While evidence of functional divergence in ancient duplicated cryptochromes, and, sequence divergence of Ts3R cryptochromes in zebrafish have been observed  we expected that Ss4R generated significant genetic complexity in the salmonid circadian clock and therefore asked how expression patterns diverged within Ss4R pairs. Intriguingly, the answer to this question was highly dependent upon context. We saw many examples of pronounced within-Ss4R pair differences in terms of tissue-specific expression, and some 50% of identifiable Ss4R pairs showed within-pair divergence in expression during smoltification. But within-pair divergence in daily expression patterns was hardly observed. Why might this be so? We suggest this may reflect a difference in the way that selection pressures have operated on promoter regions to, on the one hand modulate tissue-specific expression and, on the other daily temporal regulation. According to this view duplication would confer freedom to diverge, thereby meeting differing tissue-specific requirements. Conversely, the daily temporal patterning may be so fundamental to cell function that any mutations leading to deviation from the ancestral dynamics were strongly selected against. This conjecture will require detailed analysis of regions of promoter conservation / divergence among Ss4R pairs.
Materials and methods
Fish handling and euthanasia was performed by competent persons and in accordance with the European Union Regulations concerning the protection and welfare of experimental animals (European directive 91/492/CCE). The experiment was approved by the Norwegian Committee on Ethics in Animal Experimentation (ID 3630).

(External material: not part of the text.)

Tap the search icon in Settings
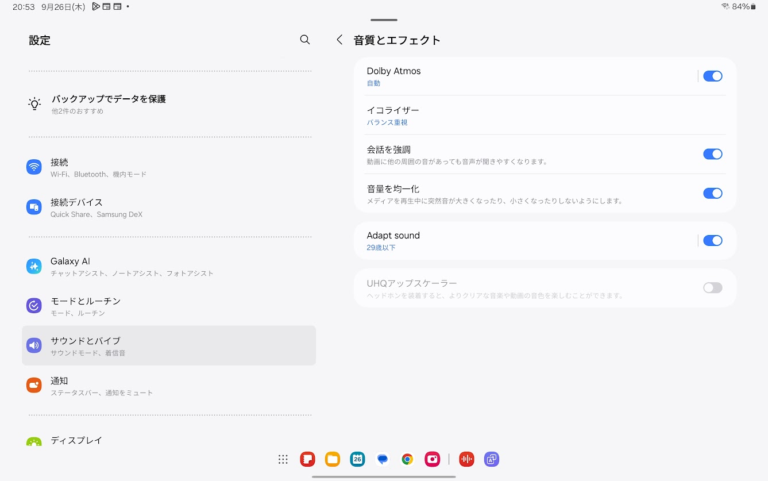The height and width of the screenshot is (481, 768). point(305,40)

To identify gene orthologs and ohnologs we generated protein sequence homology based orthogroups using the Orthofinder pipeline . For each orthogroup we used the resulting protein tree topology to manually annotate pairs of salmon ohnologs based on the following criteria: (i) salmon ohnologs should form a monophyletic clade only containing genes from other salmonid species, (ii) this monophyletic salmonid clade must have Northern pike as the sister group, and (iii) putative ohnolog pairs had to be conserved in minimum one other salmonid species. Finally, we only retained putative ohnolog if their genomic positions were defined as syntenic regions originating from the Ss4R as defined in Lien et al. . Maximum likelihood gene trees with bootstrap values for all genes included in the study are presented in S1 Appendix. These trees include the following species: human, mouse, spotted gar, zebrafish, stickleback, medaka, northern pike, grayling, danube salmon, arctic charr, coho salmon, rainbow trout, Atlantic salmon. The relevant scripts, input files and resulting trees are also available here. For quick reference S1 Table presents the salmon gene loci and their corresponding orthologues in Zebrafish, spotted gar, medaka and mouse.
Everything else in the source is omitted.